Print exactly those lines that run from the beginning of the data to the line bearing "Click the JS", inclusive.
─── Material provided
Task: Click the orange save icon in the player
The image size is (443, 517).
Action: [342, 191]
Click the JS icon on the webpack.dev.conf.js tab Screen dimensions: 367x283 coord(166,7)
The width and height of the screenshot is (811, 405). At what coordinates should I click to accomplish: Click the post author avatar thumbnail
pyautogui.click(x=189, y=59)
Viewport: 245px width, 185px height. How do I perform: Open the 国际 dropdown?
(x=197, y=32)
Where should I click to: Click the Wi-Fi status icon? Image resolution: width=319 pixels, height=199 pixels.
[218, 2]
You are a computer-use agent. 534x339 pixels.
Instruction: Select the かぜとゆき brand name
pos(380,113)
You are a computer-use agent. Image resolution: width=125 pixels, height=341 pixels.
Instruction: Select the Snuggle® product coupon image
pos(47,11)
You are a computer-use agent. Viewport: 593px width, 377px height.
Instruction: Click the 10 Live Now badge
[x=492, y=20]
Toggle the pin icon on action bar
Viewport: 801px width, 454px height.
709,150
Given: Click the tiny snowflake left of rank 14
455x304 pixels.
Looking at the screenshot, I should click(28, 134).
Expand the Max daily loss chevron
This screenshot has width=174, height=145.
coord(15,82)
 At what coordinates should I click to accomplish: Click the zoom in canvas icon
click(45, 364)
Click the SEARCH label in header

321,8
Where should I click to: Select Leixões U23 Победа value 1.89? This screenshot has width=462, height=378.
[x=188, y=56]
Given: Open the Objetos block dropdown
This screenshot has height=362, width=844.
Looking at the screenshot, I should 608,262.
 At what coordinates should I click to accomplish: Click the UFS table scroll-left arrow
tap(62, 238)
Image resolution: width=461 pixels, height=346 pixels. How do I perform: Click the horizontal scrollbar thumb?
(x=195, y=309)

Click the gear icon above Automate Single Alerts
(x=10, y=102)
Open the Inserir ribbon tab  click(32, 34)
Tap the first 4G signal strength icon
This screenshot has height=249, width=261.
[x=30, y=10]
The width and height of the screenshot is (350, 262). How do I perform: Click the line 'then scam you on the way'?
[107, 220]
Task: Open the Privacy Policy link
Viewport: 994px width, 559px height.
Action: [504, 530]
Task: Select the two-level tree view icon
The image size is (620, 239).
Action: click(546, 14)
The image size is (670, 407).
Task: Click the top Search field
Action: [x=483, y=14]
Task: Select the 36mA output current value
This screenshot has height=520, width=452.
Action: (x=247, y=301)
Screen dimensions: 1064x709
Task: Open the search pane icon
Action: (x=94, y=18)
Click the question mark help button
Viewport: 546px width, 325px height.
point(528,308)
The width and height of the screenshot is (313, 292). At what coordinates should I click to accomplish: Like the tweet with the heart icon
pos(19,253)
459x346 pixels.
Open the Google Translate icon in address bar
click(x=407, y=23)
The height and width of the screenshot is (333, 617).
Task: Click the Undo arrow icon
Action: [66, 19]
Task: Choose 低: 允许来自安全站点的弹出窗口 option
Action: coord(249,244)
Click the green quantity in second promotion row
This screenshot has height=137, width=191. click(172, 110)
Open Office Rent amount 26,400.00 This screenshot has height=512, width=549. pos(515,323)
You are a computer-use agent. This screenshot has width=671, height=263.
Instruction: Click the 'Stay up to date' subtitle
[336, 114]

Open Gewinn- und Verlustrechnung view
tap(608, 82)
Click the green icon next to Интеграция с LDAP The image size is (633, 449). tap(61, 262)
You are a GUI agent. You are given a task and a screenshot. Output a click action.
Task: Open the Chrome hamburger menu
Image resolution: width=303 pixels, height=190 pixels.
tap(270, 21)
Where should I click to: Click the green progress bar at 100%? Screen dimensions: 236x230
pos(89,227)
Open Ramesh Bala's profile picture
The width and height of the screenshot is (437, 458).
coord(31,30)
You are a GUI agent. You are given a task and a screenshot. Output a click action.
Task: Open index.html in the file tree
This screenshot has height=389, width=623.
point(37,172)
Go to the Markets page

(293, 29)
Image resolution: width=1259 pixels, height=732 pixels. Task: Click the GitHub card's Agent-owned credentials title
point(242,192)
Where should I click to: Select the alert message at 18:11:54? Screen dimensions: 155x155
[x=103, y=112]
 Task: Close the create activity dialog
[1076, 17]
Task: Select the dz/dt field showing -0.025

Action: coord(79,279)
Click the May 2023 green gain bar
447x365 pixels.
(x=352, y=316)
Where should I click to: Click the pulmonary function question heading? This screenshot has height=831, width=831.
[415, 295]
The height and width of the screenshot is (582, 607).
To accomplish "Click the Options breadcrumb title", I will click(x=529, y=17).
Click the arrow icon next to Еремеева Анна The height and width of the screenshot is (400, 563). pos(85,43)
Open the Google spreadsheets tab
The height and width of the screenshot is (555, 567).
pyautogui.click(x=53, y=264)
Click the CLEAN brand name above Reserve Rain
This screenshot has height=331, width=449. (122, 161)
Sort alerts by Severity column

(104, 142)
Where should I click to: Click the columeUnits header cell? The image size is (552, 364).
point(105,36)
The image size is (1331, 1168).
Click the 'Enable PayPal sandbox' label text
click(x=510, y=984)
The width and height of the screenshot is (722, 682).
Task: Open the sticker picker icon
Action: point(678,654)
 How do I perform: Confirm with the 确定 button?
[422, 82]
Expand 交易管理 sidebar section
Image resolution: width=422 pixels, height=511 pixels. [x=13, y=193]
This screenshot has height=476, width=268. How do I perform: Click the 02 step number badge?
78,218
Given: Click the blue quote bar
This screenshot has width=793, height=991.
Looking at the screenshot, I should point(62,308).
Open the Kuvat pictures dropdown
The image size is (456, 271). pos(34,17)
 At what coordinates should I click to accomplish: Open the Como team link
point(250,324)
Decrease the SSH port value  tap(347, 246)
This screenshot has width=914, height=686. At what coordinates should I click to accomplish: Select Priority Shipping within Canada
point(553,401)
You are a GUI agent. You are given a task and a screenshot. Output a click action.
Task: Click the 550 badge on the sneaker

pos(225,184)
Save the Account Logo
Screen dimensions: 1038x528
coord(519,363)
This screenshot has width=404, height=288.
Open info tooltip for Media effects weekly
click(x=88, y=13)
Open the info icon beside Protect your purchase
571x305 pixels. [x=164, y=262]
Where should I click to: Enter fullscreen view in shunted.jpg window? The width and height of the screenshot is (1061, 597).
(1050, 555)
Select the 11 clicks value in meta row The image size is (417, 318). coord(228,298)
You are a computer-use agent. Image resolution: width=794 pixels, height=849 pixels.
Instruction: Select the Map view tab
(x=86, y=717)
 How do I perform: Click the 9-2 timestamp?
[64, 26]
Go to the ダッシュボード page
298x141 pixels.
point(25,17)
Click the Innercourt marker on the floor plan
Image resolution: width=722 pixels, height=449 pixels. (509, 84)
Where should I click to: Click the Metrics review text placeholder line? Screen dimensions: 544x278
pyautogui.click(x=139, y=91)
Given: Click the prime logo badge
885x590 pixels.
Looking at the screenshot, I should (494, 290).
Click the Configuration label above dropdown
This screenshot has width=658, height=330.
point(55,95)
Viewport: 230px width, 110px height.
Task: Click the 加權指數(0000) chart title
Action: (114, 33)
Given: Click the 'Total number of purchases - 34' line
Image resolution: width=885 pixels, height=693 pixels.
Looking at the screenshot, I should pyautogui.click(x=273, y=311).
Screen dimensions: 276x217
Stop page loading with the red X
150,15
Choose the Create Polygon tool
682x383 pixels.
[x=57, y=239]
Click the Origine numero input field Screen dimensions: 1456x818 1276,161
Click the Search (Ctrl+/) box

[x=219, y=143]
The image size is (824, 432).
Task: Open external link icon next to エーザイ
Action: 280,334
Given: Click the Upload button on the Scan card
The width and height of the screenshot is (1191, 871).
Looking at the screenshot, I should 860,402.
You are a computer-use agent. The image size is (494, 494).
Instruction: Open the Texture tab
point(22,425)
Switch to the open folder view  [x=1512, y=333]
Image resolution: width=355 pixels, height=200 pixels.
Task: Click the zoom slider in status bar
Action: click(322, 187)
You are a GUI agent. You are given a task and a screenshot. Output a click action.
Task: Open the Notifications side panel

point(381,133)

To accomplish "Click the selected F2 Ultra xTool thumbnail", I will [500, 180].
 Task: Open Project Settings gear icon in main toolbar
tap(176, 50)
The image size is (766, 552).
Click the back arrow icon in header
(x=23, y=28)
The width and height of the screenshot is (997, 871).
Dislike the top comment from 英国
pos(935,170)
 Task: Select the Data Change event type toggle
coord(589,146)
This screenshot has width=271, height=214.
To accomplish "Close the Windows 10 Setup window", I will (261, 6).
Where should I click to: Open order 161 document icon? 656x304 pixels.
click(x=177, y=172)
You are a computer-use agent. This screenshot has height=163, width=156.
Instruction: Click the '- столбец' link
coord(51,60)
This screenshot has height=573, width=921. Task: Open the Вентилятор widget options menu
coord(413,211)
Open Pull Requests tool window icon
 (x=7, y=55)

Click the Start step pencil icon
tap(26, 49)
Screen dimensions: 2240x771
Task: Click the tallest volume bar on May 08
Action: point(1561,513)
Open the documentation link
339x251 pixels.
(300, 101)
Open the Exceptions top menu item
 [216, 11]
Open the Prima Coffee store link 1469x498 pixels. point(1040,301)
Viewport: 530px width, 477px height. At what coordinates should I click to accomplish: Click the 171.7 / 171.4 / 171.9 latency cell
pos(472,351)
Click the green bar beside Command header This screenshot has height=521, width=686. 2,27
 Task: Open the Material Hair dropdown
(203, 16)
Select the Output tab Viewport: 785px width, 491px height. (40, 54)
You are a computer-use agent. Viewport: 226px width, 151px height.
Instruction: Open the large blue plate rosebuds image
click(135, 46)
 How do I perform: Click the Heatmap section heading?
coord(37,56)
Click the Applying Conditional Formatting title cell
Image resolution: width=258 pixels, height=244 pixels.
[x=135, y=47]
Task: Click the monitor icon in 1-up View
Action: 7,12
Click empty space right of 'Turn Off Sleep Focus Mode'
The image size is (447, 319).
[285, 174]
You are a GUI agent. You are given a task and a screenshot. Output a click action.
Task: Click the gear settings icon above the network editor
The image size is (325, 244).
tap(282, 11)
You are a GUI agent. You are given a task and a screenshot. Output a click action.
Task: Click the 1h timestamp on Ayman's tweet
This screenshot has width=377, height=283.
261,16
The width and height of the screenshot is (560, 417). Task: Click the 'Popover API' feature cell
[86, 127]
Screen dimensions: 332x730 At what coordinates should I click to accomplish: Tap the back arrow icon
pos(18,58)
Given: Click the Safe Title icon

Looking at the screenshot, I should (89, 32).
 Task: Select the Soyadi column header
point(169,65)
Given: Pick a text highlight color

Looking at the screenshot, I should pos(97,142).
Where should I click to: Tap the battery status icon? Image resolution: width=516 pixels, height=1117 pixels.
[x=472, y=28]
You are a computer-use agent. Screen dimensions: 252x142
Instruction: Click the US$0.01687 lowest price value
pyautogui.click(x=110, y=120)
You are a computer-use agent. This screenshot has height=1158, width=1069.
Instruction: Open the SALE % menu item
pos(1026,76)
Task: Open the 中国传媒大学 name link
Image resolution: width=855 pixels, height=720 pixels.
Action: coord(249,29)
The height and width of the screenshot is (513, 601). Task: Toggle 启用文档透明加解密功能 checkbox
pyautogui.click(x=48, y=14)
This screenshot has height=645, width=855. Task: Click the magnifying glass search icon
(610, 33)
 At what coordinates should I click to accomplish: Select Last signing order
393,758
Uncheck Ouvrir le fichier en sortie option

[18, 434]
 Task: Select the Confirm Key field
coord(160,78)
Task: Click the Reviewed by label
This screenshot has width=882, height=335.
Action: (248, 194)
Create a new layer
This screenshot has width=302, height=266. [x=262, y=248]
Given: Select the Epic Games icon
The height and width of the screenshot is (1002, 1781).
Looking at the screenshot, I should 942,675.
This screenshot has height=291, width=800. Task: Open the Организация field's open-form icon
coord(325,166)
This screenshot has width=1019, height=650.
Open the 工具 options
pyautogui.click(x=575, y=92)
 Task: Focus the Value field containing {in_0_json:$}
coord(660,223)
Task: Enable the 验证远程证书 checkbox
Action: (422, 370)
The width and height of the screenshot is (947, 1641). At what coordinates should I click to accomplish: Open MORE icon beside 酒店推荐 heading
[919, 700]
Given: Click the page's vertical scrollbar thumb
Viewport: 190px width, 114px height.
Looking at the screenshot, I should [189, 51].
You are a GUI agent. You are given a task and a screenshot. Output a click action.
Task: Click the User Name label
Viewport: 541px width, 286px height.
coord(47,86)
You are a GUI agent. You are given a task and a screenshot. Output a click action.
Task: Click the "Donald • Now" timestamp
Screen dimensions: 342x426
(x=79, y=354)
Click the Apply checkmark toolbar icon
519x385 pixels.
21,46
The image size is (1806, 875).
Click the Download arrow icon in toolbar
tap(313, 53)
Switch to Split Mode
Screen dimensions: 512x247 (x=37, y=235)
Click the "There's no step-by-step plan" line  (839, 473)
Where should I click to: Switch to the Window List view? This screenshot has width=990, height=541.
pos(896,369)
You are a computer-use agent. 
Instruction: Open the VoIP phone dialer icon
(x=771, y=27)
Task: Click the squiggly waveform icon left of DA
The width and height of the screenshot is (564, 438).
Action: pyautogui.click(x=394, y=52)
──────
**The completed task**
Task: Click the orange save icon in the player
The image size is (443, 517).
Action: [342, 191]
Click the JS icon on the webpack.dev.conf.js tab Screen dimensions: 367x283 coord(166,7)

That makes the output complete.